The Commission is not a powerless or impotent body. The interpretation of the present statute by the courts is now almost, if not quite, complete. If the Commission chooses frankly to accept the definitions of its authority laid down by the courts, and to proceed in accordance with them, there can be no genuine case of injustice in the relations between railway carriers and their patrons, in which some relief can not be secured under the statute as it stands. The records show that numerous modifications in rate schedules have been secured through the operation of the law and the intervention of the Commission. It is only in less than 2 per cent of the cases of alleged injustice which have been brought to the attention of the Commission that the record discloses that it has not succeeded in doing that which it has attempted. A part of this 2 per cent of all the cases has gone to the courts, and in all but three instances the courts have, for one reason or another, concluded that the Commission has acted illegally.

The brief epitome of the cases which has been given above is supplemented by the memorandum on the following pages, in which each of them is separately considered and analyzed. There are very few in which the extracts from the decisions of the courts that are given do not show that, to the judicial view, the action of the Commission appeared to be unwise as well as unlawful.

MEMORANDUM IN RE REFUSALS OF FEDERAL COURTS TO ENFORCE THE ORDERS OF THE INTERSTATE COMMERCE COMMISSION.

KENTUCKY AND INDIANA BRIDGE COMPANY CASE.«

"The law never contemplated such results."-Decision of the circuit court in this case.

In this case the Commission entered an order in favor of the complainant which was not obeyed by the defendant and proceedings were instituted in the circuit court by the complainant before the Commission for the enforcement of the latter's order. The circuit court dismissed the complaint and no appeal was taken.

This is a leading case in the interpretation of the interstate-commerce law, and has apparently settled for all time many important points as to the jurisdiction and powers conferred upon the Commission or which can constitutionally be conferred upon a body so constituted. These matters, however, are not germane to the present inquiry, which is whether, on the whole, the result of the litigation was in accordance with substantial justice.

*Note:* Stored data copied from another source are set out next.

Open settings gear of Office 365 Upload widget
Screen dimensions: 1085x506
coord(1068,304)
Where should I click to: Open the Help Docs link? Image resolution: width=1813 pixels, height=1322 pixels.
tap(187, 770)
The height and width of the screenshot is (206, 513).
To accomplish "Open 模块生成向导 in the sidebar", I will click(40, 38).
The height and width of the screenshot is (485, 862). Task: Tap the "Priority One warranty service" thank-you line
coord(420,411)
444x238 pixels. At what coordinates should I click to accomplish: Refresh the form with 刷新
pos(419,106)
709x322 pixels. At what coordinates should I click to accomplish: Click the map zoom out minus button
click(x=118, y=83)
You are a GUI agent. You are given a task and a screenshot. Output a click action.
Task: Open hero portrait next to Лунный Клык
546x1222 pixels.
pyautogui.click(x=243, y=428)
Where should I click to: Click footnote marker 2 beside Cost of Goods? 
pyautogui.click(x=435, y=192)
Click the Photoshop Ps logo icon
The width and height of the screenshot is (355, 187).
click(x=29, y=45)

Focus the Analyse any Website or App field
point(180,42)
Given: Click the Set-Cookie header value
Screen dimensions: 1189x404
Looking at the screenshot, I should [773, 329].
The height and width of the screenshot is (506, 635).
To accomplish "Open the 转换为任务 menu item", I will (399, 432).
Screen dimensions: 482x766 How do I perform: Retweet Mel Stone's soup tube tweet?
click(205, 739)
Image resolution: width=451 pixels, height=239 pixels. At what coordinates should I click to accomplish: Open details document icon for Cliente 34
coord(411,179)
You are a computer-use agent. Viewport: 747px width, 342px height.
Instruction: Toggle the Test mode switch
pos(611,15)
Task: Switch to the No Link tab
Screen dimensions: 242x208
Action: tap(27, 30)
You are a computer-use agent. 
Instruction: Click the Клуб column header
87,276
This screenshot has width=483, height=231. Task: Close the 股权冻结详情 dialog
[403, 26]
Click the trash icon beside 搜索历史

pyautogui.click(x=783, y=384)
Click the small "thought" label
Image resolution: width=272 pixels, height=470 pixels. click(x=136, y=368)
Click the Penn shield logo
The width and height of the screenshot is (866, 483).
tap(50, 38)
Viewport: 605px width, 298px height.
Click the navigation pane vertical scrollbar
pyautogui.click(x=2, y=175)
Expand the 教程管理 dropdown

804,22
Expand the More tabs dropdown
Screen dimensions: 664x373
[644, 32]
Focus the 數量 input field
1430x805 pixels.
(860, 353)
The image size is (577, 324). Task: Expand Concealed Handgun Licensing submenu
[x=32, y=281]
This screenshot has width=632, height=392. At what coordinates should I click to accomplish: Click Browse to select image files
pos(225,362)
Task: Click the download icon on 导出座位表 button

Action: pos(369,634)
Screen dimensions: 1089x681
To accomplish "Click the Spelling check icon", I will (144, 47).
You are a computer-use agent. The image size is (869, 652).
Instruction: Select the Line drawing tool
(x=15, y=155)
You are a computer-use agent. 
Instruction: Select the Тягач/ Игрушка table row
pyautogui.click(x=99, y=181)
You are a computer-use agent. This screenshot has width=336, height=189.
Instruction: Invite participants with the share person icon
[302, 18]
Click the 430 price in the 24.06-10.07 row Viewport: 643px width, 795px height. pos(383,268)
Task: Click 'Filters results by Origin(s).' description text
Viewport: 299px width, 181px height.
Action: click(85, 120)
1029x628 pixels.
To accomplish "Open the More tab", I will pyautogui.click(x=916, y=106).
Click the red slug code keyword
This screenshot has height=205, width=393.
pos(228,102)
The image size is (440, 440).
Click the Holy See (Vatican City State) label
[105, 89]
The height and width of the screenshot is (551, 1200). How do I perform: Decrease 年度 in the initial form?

On June 5, 1872, the Louisville and Nashville, the Jeffersonville, Madison and Indianapolis, and the Ohio and Mississippi railway companies entered into a contract with the Louisville Bridge Company, a corporation with which the complainant in this case afterwards became a competitor, the contract stipulating, among other things, that the Ohio and Mississippi Railway would forward over the bridge of the Louisville Bridge Company" all the freight, passengers, mails, express matter, and other goods carried on and over their roads, to and from Louisville and to and from points which require their passage over the Ohio River at or near Louisville." On September 26, 1886, the Ohio and Mississippi entered into a contract with the complainant, the Kentucky and Indiana Bridge Company, which contemplated the abandonment of the preexisting contract of the former with the Louisville Bridge Company and the transfer of its business across the Ohio River near Louisville to the complainant. The continued use of the bridge of the Louisville Bridge Company by the Ohio and Mississippi, in accordance with its former contract, was decidedly to the advantage of the defendant.

The Kentucky and Indiana Bridge Company v. The Louisville and Nashville Railroad Company, Inter. Com. Comm. (2 I. C. C. Rep., 162), decided August 2, 1888. The Kentucky and Indiana Bridge Company v. The Louisville and Nashville Railroad Company, circuit court for the district of Kentucky (37 Fed. Rep., 567), decided January 7, 1889.

In order to compel such use the defendant refused to interchange traffic with the complainant at Seventh street and Magnolia avenue in Louisville, where their lines were physically connected, and demanded that such traffic be delivered at one or the other of its four freight yards in the city of Louisville. The complaint was brought by the Kentucky and Indiana Bridge Company for the purpose of compelling interchange at Seventh street and Magnolia avenue and was really intended to compel the defendant to permit the Ohio and Mississippi, which was not a party to the action, to do that which was in violation of its contract with the defendant. The order of the Commission would have produced this result, and the refusal of the circuit court to enforce that order was therefore a refusal to use the process of that court to aid in the violation of a contract. The following is from the decision of Judge Jackson:

While the Ohio and Mississippi Railway Company is not an actual party to this controversy, which this court is required" to hear and determine as a court of equity," it is, however, perfectly manifest that this proceeding, as well as that before the Commission, is intended for the private benefit not merely of petitioner, but of the Ohio and Mississippi Railway Company, and its object is to relieve the latter from the contract of June 5, 1872, in order that petitioner may secure from it the rental stipulated to be paid for the use of its bridge, the Ohio and Mississippi Railway Company not being bound by the contract of September 29, 1886, to pay petitioner "any tolls" thereunder until its liability for tolls, charges, or rentals under the contract of June 5, 1872, with the Louisville Bridge Company is removed. Now, the contract of June 5, 1872. which the Ohio and Mississippi Railway Company entered into with the Louisville Bridge Company and other railroad companies, including respondent, and in the maintenance and enforcement of which respondent has a direct business and pecuniary interest, was neither abrogated nor annulled by the act to regulate commerce. The provisions of that contract are not in conflict, but in strict conformity, with both the letter and spirit of the act of Congress.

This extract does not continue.